Pop: Oben ist unten ist oben
Immer wieder droht die zittrige Melodie während dieser ersten Minute den Anschluss an den Rhythmus zu verlieren. Dann aber, als sich der Bass einschlauft und die beiden festzurrt, nimmt diese Musik plötzlich Fahrt auf und mündet schon bald in das, was man als veritable Hommage an den britischen Postpunk der achtziger Jahre bezeichnen könnte: Schlagzeug und Bass, die sich unbeirrt ihren Weg bahnen durch einen Nebel aus rückkoppelnden Gitarren und ächzenden Synthesizern. «Four Years and One Day» ist der (kurze) Auftakt zu «Love What Survives», dem dritten Album von Mount Kimbie, einer Formation, die mit Gitarrenmusik eigentlich sehr wenig am Hut hat.

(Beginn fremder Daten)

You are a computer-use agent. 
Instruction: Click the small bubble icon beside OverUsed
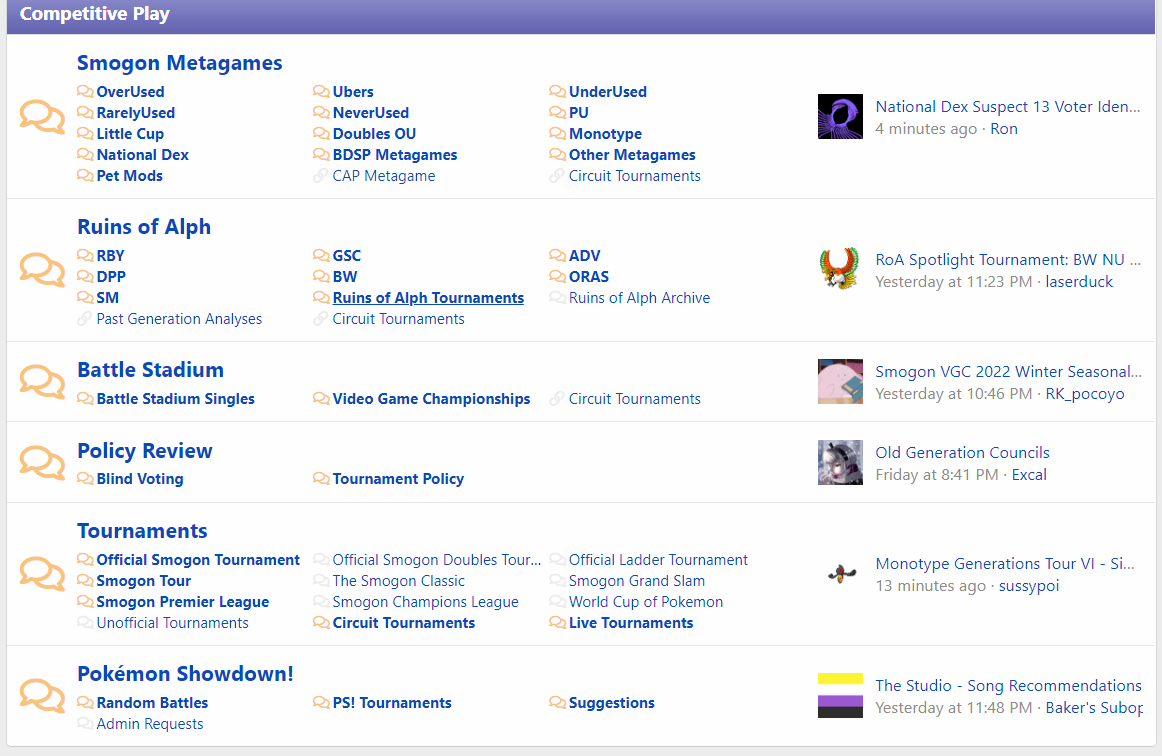tap(85, 92)
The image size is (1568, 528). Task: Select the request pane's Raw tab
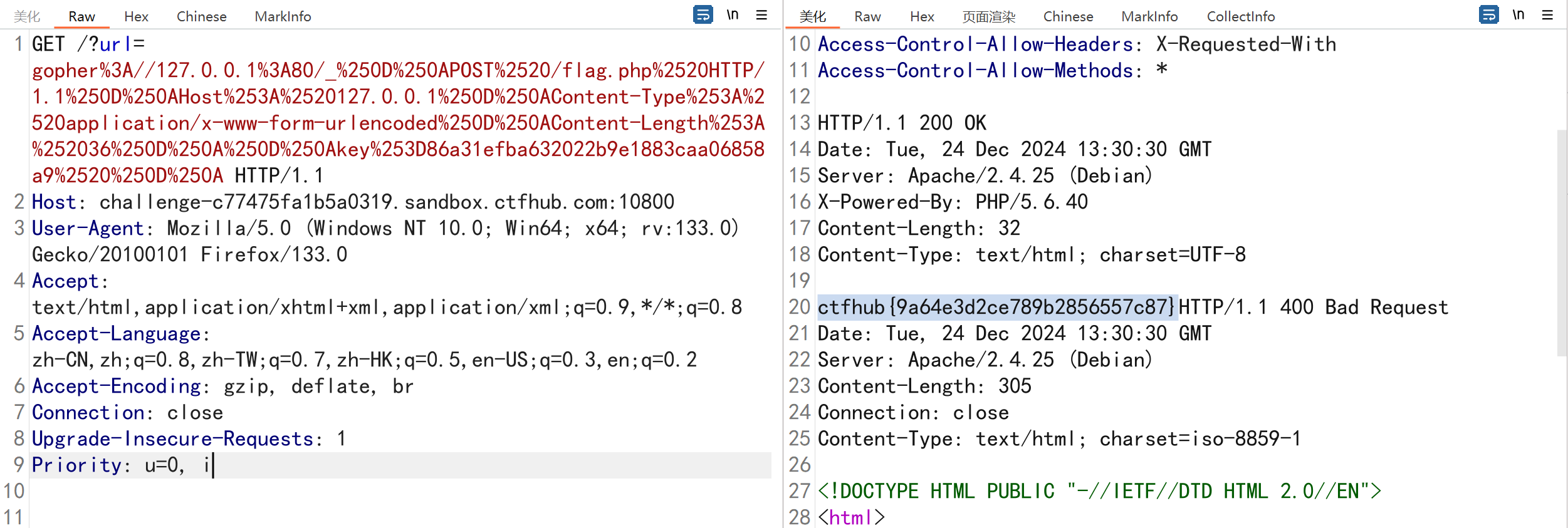click(x=81, y=17)
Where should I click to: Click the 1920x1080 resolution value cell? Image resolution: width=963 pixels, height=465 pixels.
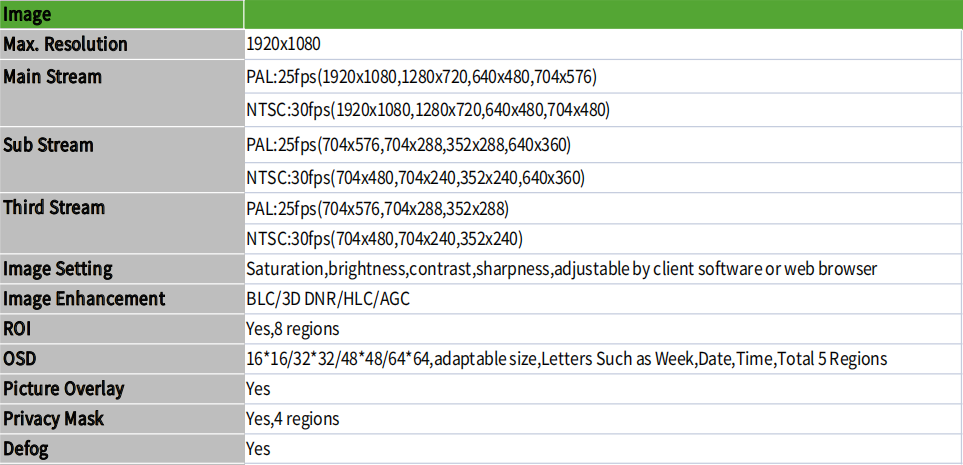point(604,44)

Ein knappes Jahrzehnt lang belieferte das Londoner Produzentenduo Dominic Maker und Kai Campos geneigte ClubgängerInnen mit wuseliger Elektronik. Die ausgefransten, weitgehend instrumentalen Klangcollagen haben sie zu zwei Alben, «Crooks & Lovers» (2010) und «Cold Spring Fault Less Youth» (2013), und einer Handvoll EPs zusammengefasst, wobei die Stücke mäandern zwischen Ambient und avantgardistischem Dubstep.

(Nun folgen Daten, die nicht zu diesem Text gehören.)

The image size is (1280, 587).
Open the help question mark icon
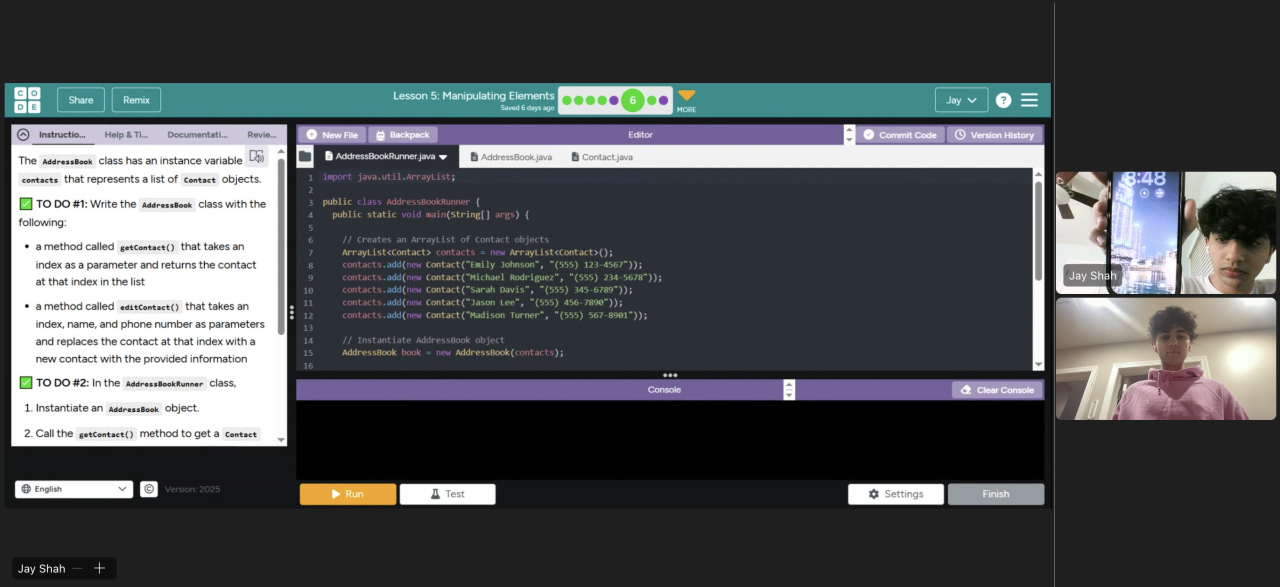click(x=1003, y=100)
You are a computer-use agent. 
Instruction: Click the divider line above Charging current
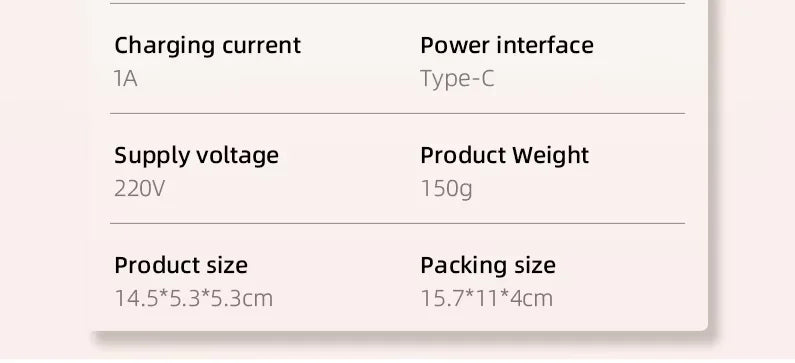click(398, 4)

In Anbetracht dieser Vorgeschichte ist «Love What Survives» ein erstaunlicher Schritt. Soundschnipsel schweben nicht länger frei im Raum, sondern werden konsequent den energisch vorpreschenden Rhythmen auf den Rücken gebunden. Nicht selten wirkt dieses Album wie ein Nachdenken über die Wurzeln der elektronischen Musik. So etwa im weitgehend auf repetitives Schlagzeug und scherbelnde Orgel reduzierten «Delta». Auch der Song «Audition» beschränkt sich auf Rhythmus und Bass, die Lücken zwischen den Schlägen mal klaffend, mal gestopft mit Bauschaum von einem Synthesizer.
Gebrochen wird mit der hypnotisierenden Motorik dann, wenn sich die GastmusikerInnen in dieses Album einmischen. «We Go Home Together» und «How We Get By» beugen sich den Kapriolen des begnadeten Sängers James Blake, «Blue Train Lines» ist genauso schnoddrig gespielt wie von King Krule gesungen. Anders der Beitrag von Sängerin und Künstlerin Micachu: «I’m looking up at you – are you looking up at me?», singt sie in «Marylin» mit einer Mischung aus Beiläufigkeit und Teilnahme. Die Zeile fügt sich perfekt in die einlullende Wirkung dieses Albums. Oben ist unten ist oben.